Według amerykańskiej służby geologicznej USGS wstrząsy miały miejsce 14 km na południowy zachód od miasta Iwaki, ok. 80 km na południe od zniszczonej przez trzęsienie sprzed miesiąca elektrowni atomowej Fukushima I. Wystąpiły płytko - na głębokości 10 km.
Według sejsmologów poniedziałkowy wstrząs jest kolejnym wstrząsem wtórnym po tragicznym w skutkach trzęsieniu ziemi z 11 marca.
Elektrownie bezpieczne
Operator elektrowni Fukushima I - koncern TEPCO - natychmiast poinformował, że po poniedziałkowych wstrząsach nie odnotowano nieregularności w kompleksie, a wszyscy pracownicy zostali ewakuowani. Podobne oświadczenie wydała firma Tohoku Electric Power Co - operator elektrowni Onagawa.
Jedynym negatywnym skutkiem dla japońskich elektrowni była około 50-minutowa przerwa w zasilaniu zewnętrznym. Umożliwiało ono pompowanie wody do reaktorów 1,2 i 3 w Fukushimie. Jednak problem został już rozwiązany, a zdaniem japońskiej agencji bezpieczeństwa atomowego nie powinno to mieć wpływu na sytuację w kompleksie.
Poszerzona ewakuacja
Także w poniedziałek władze Japonii zdecydowały o poszerzeniu strefy ewakuacji wokół Fukushimy I. Dotychczas ewakuowano mieszkańców z obszaru w promieniu 20 km od elektrowni, zaś na obszarze w odległości od 20 do 30 km mieszkańcom powiedziano jedynie, żeby pozostawali w domach i doradzano dobrowolną ewakuację.

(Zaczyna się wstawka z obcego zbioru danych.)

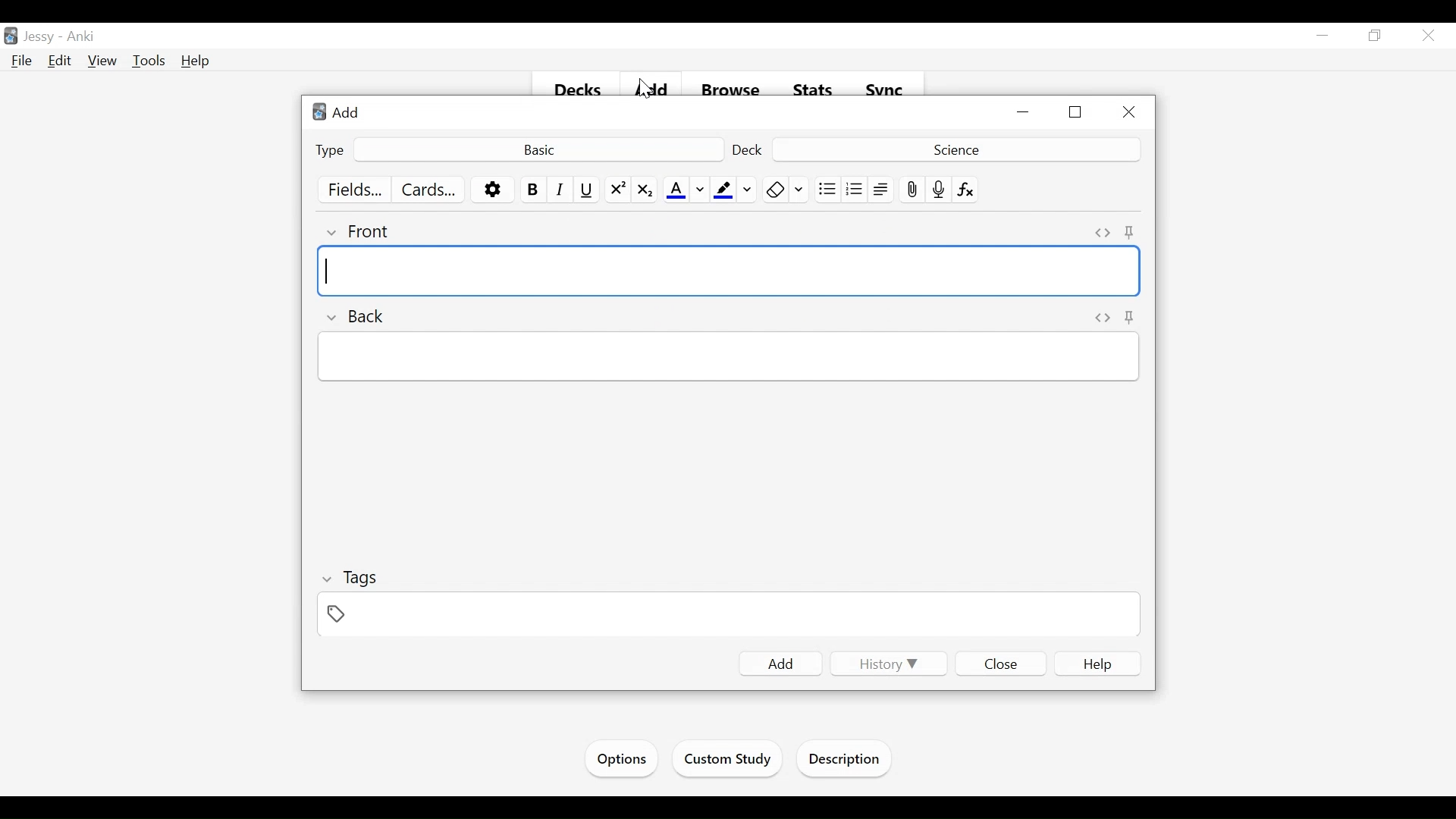 Image resolution: width=1456 pixels, height=819 pixels. I want to click on Toggle Sticky, so click(1130, 232).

Według Edano, strefa ewakuacji zostanie poszerzona o kilka miejscowości, w których doszło do kumulacji substancji radioaktywnych. Rzecznik podkreślił jednak, że nie ma potrzeby natychmiastowej ewakuacji z tych terenów. Mieszkańcy powinni je opuścić w ciągu miesiąca.
Greenpeace alarmuje
Eksperci organizacji Greenpeace poinformowali w poniedziałek o wysokim, groźnym dla zdrowia poziomie promieniowania na obszarach zamieszkanych wokół Fukushimy, nawet w odległości 60 km od elektrowni. W niektórych miejscach kontaminacja jest tak duża, że dopuszczalną roczną dawkę promieniowania (1000 mikrosiwertów) mieszkańcy wchłonęliby w ciągu kilku tygodni.
Analiza próbek ziemi, przeprowadzona przez ekspertów Greenpeace wykazała, że źródłem 80 proc. radioaktywności są izotopy cezu. Okres połowicznego rozpadu cezu 137 wynosi ok. 30 lat, zaś cezu 134 - dwa lata.